Sunday, April 17, 2011

New Glarus - Unplugged/Apple Ale REDUX!

Fellow tasters, I came upon a rather unsettling discovery the other evening.  I had the exact same bottle of beer and two completely different taste sensations.  They were bought at the same time and may have very well been in the same pack - I am not sure after they enter "the beer fridge."  What I do know is that my wife enjoys beer flavored with fruit (krieks, lambics, etc), and so I buy those for her from time to time.  It not only keeps the wifey happy ("Happy wife, happy life!"), but it also gives me the chance to sample some brews that I might not otherwise try.

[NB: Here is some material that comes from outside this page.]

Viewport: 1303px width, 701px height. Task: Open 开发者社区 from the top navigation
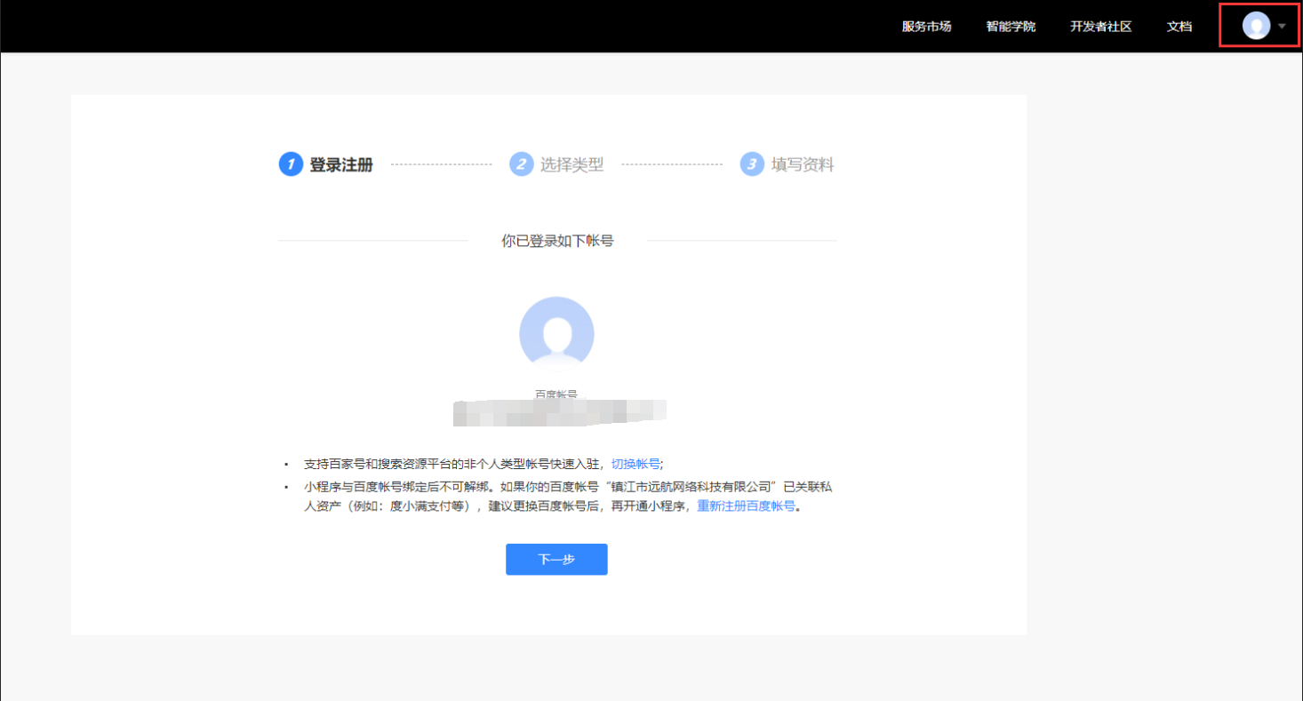(x=1100, y=27)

This "second taste" belongs to New Glarus' - Apple Ale, a member of their 'Unplugged' series.  I feel that it certainly deserves a second chance, especially after tasting a second flavor.  This is not to say that my tasting has been inconsistent, exactly the opposite.  I sampled the same beer, yet experienced two different flavors.  Either I got a bad bottle or New Glarus has some serious product consistency issues with which to deal.  The second taste of the beer tasted more like, well, beer!  It was not as cidery.  It was a beer with apple flavorings as opposed to a apple-flavored cider.  This time I will even pour it in a snifter so I can capture every last bit of aroma and match it to every hint of flavor.

Let's pour... AGAIN!

Picture is my own.  Bottle art image used without permission for educational uses only.
Aroma 9/12
Same as the last review, but there was a little more malt aroma to this.  Rather what I expected.  Long story short: more beer aromas (and not cider), equals more points.  They say it's an ale and this bottle smells more like an ale.

Appearance 1/3
Same great color and mixed qualities or cider and juice, but the head not only doesn't produce, it doesn't even stick around.   Even an aggressive pour cannot produce a decent-sized head (or much of any for that matter).

Picture is my own.
Flavor 16/20
A strengthening of the brown ale base give this beer the boost it needs to break free of the "cider" mold in which it has been cast.  Not by much, but enough to be taken a bit more seriously.  The brown ale base incorporates itself in every phase of the palate.  The initial taste is more sour than it was previously, but it still followed by the sparkling cider taste and a buttery flavor.  The main structure is the a light version of the cider flavor combined with the butter and the brown ale hints.  I cannot express what a difference this makes.  It changes the brew from a juice-like concoction into a much more mature offering.  The finish is still sweet and buttery, but now adds the brief flavor of the brown malt, albeit lightened.  Aftertaste definitely adds brown maltiness to it as well; a nice compliment to the authentic cider notes.

Mouthfeel 4/5
No longer "woodchuck-esque" in its body.  Its amazing what malt presence can do.  It changes the body from soda/cider into something closer to beer.  Much improved.

Overall Impression 7/10
Not a huge adjustment overall, but one that adds complexity and maturity to an brew with excellent, authentic flavors.  It went from cider to beer.  A sweet beer, but a beer nonetheless.

Total 37/50
This bottle helps redeem this "unplugged" offering from New Glarus, though it does not explain the inconsistency between the bottles.  The slight variation in flavors changes the complexity and overall theme of the brew.  I would no longer have a problem discerning this from a cider, nor would anyone else.  I am glad that most of the bottles I had purchased (8) turned out this way as opposed to the cidery offering I experienced before.  The ratings change is not a world of difference as that I still feel it is a rather simple (though authentic) brew, but I do need to be forthright and honest about the brews I sample.

I hope this serves as a reminder to always give a beer a second chance.  You never know now long a distributor has been holding onto a case, or how long a retailer held it in back, or to what temperatures it was exposed, etc, etc.  After all, if you are not willing to give a beer a second chance, you may be missing out on something you will truly enjoy.